Journal de l'année Édition 1993 1993Éd. 1993

Maghreb

Tous les pays du Maghreb sont aux prises avec un double défi, celui de la réforme dans la stabilité politique, celui de l'adaptation ou d'un ajustement à l'environnement international. Tous affrontent, avec des résultats variables, une opposition dont les complexes et divers mouvements islamistes sont les composantes les plus voyantes, surtout en Algérie et en Tunisie, et dans une moindre mesure en Libye, mais jamais les seules.

Libye

Le colonel Kadhafi doit compter avec une triple opposition : islamiste, présente jusque dans l'armée ; « constitutionnelle », en exil autour du Front national pour le salut de la Libye, où figure l'héritier du roi Idriss ; intérieure, au sein des comités révolutionnaires, dont le journal Al Jamahiriya demande la réforme du Congrès général du peuple (sorte de parlement). Mais la Libye est surtout en butte aux sanctions économiques européennes et américaines depuis 1986 et, surtout, à l'embargo militaire et aérien décidé en mars 1992 par le Conseil de sécurité de l'ONU, lié aux implications libyennes dans les attentats de décembre 1988 contre un appareil de la Panam et de septembre 1989 contre un DC 10 d'UTA. Cette pression est la vraie menace au long et mystérieux « règne » du colonel Kadhafi.

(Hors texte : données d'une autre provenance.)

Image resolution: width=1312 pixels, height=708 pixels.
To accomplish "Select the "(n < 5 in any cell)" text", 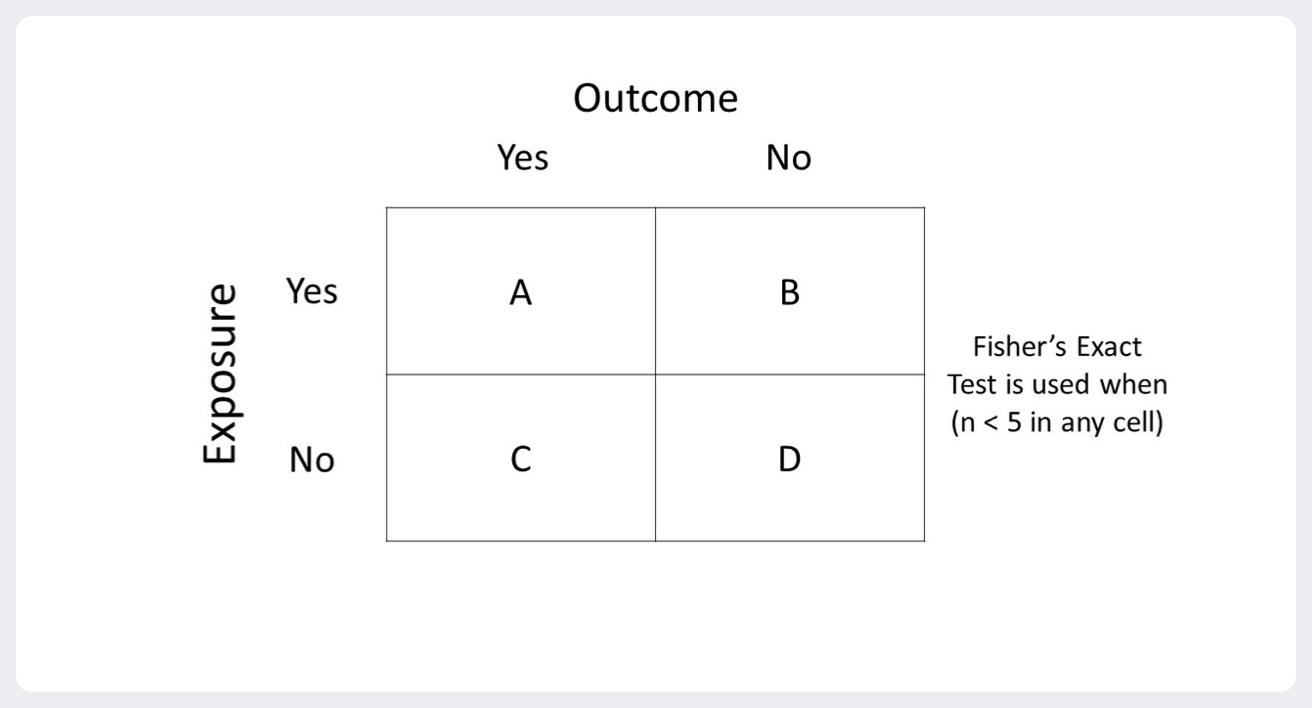I will click(x=1059, y=420).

La résolution 748, adoptée le 31 mars par le Conseil de sécurité, oblige tous les États membres de l'ONU à appliquer les sanctions contre la Libye et à les maintenir jusqu'à ce que le Conseil estime que la Libye ait satisfait à ses demandes. Le Conseil réexamine la situation tous les 120 jours. La résolution prévoit un embargo aérien, un embargo sur les ventes d'armes et une réduction du personnel diplomatique.

Libye

En décembre 1991, un coup d'État contre le colonel Kadhafi a été déjoué. Il aurait été préparé par de jeunes officiers en contact avec les États-Unis.

Libye

En juin, le journal Al-Jamahiriya, organe du parti officiel des Comités révolutionnaires, publie une adresse à Muammar Kadhafi : « Nous refusons tes convictions sur l'arabisme et l'islam. Tu peux suivre ton mirage. Mais cette fois nous ne te suivrons pas [...]. Nous préférons traiter avec les États-Unis plutôt qu'avec les Arabes car nous avons compris que nos intérêts priment et nous n'avons rien obtenu des Arabes pour lesquels nous avons tout sacrifié. »

Maroc

En matière commerciale et financière, le Maroc compte sur la bonne volonté du Club de Paris – qui accepte en février un nouveau rééchelonnement de sa dette –, des Organisations internationales, des États-Unis et des pays arabes riches (Koweït, Arabie Saoudite, Libye) et même de la CE, en dépit d'accrochages sur la question des droits de l'homme. Cependant, son patronat se montre inquiet de la baisse des droits de douane qui ouvrent le marché marocain à l'étranger ; ses syndicats, soutenus par les partis de gauche et l'Istiqlal, protestent contre la dégradation de la situation sociale ; les organisations de défense des droits de l'homme et Amnesty International dénoncent les détentions arbitraires, les universités sont périodiquement agitées par de sérieux affrontements entre « gauchistes » et « islamistes ». Le roi Hassan II ne semble pas moins en mesure de contrôler l'ensemble, et il y réussit bien : dans le débat sur la loi électorale, les partis d'opposition ont sollicité son arbitrage. Le souverain a retenu certaines propositions sur le financement des partis, le contrôle des élections et l'accès aux médias, mais le mode de scrutin ne fut pas modifié, ce qui a poussé l'opposition (essentiellement l'Istiqlal et l'Union socialiste des forces populaires) à constituer un « Bloc démocratique » (en mai) et à refuser de voter (en juin) la nouvelle loi électorale. Le roi réussit même si bien que le référendum constitutionnel du 4 septembre, qui accroît les prérogatives du Parlement et crée un Conseil constitutionnel, enregistra, malgré l'appel au « non » de la majorité du Bloc démocratique et des syndicats, 99, 98 % de oui pour 97 % de participation. Incidemment, le référendum se déroula aussi au Sahara occidental, où le Maroc, en dépit de l'opposition, assez discrète mais toujours réelle, de l'Algérie et à la faveur d'un cessez-le-feu garanti par l'ONU tente, en favorisant les « ralliements », de se mettre en position de gagner la paix ; de ce fait, le plan de paix de l'ONU voit son application bloquée depuis un an.